Ces mots ravivent mon propre constat, bien antérieur à la situation actuelle : je n'ai plus l'esprit à écrire. Pour ma part cela ressemble à une sidération à diffusion lente. Une sorte de contamination de la pensée devant l'impensable. Littéralement "impensable" : trop grand, trop multidirectionnel pour pouvoir être pensé.
Il y a une dizaine années je pouvais écrire quotidiennement et plutôt longuement. Ma difficulté consistait d'un côté à canaliser un peu ce flux, de l'autre à disposer du temps nécessaire à l'épanchement d'une inspiration continue. C'est bien simple, à une époque je considérais que l'écriture et mon existence se fertilisaient mutuellement. En quelque sorte j'en étais arrivé à "vivrécrire". Je ressentais le présent avec les mots et pensais simultanément les phrases que j'utiliserais plus tard pour décrire mes ressentis. J'analysais en temps réel mes émotions et, d'une certaine façon, les ressentais ainsi plus intensément. À tel point que j'en suis venu à me demander si cette sur-réalité correspondait bien la réalité...
Depuis maintenant des mois je n'écris plus que sporadiquement, tentant probablement de maintenir un semblant de lien avec cette partie du lectorat qui manifeste des signes d'intérêt. L'interaction n'est pas tout à fait morte mais elle ne tient que sous perfusion. Il suffirait que je cesse d'écrire pour que ne restent ici que les vestiges d'échanges qui furent pourtant riches et me passionnèrent en leur temps.

À faire —
1. Répondez à ces questions sur l'article :
(a) Il y a environ combien d'années l'écriture pouvait-elle être quotidienne ?
(b) Quel mot forgé résume le fait que l'écriture et l'existence se fertilisaient mutuellement ?
(c) Sous quoi l'interaction avec le lectorat ne tient-elle plus ?
2. Parmi les lignes à traiter, reprenez celles allant de la ligne contenant « Tap the P symbol below the brown building » jusqu'à celle contenant « (x=19, y=307) » incluse, en substituant « structure » à « building » sans rien changer d'autre. Ne renvoyez que ces lignes.
L'article et les lignes constituent deux matériaux indépendants.

Lignes à traiter —
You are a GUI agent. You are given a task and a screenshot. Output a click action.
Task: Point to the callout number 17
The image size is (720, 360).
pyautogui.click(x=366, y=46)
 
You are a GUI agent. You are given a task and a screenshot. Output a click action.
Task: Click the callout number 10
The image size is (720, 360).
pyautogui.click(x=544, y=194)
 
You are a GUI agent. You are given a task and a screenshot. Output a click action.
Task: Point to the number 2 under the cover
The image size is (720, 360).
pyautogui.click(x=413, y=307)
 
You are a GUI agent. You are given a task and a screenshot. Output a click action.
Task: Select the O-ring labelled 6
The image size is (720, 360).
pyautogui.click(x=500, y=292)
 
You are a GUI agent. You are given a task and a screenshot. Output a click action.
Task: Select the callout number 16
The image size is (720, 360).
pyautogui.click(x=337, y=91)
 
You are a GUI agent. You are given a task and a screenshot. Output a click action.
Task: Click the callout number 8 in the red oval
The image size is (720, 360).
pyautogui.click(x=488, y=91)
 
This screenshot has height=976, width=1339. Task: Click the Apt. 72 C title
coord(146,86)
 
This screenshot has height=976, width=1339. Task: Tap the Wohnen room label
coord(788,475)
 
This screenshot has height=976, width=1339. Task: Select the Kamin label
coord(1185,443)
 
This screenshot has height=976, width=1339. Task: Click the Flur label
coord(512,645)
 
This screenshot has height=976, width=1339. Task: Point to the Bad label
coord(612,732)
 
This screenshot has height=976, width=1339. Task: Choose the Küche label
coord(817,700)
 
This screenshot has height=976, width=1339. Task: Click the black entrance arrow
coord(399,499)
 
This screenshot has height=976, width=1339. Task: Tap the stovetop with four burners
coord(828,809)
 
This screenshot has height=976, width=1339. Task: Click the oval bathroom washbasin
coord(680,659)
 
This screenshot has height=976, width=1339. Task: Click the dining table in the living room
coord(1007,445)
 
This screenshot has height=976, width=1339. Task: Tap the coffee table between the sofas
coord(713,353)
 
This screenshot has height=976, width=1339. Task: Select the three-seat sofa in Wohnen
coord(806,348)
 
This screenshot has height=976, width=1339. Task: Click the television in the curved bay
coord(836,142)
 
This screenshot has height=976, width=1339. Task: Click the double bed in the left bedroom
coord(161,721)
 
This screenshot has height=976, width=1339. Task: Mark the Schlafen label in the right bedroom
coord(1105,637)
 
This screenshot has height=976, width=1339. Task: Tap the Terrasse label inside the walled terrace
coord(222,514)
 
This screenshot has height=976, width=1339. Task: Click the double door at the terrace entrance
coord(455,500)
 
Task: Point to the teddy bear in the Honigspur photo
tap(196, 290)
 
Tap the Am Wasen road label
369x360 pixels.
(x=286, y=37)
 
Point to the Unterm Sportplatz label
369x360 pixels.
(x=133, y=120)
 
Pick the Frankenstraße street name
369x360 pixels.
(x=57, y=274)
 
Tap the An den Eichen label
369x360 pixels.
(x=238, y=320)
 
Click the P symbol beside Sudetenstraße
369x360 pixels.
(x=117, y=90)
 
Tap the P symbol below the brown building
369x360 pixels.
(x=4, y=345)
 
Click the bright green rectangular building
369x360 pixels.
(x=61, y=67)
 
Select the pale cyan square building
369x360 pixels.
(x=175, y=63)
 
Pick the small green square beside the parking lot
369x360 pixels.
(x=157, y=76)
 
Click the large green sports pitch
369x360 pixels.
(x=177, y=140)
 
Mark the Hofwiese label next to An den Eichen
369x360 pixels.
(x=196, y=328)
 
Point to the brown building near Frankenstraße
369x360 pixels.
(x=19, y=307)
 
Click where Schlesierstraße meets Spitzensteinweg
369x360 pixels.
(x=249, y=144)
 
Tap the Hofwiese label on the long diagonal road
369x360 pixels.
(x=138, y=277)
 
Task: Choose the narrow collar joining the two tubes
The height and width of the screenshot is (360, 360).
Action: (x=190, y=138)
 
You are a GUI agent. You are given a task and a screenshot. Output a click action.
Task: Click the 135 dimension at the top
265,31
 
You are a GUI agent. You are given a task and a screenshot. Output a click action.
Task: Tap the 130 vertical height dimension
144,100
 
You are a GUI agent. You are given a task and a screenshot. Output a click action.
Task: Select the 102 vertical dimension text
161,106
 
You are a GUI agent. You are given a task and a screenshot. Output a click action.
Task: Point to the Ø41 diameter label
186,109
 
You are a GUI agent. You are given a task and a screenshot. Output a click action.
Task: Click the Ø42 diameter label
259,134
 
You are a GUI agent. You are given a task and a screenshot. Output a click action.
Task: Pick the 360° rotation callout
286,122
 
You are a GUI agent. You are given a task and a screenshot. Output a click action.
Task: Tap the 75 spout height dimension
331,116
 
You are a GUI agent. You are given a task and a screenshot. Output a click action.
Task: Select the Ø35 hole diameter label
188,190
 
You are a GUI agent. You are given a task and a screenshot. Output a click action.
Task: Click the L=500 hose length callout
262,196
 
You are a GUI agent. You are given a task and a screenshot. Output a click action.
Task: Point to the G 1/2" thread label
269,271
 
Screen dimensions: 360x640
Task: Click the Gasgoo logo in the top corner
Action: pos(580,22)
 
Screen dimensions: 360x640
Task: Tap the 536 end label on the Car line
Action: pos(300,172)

Résultats —
1.
(a) Une dizaine d'années.
(b) « vivrécrire ».
(c) Sous perfusion.

2.
Tap the P symbol below the brown structure
369x360 pixels.
(x=4, y=345)
 
Click the bright green rectangular structure
369x360 pixels.
(x=61, y=67)
 
Select the pale cyan square structure
369x360 pixels.
(x=175, y=63)
 
Pick the small green square beside the parking lot
369x360 pixels.
(x=157, y=76)
 
Click the large green sports pitch
369x360 pixels.
(x=177, y=140)
 
Mark the Hofwiese label next to An den Eichen
369x360 pixels.
(x=196, y=328)
 
Point to the brown structure near Frankenstraße
369x360 pixels.
(x=19, y=307)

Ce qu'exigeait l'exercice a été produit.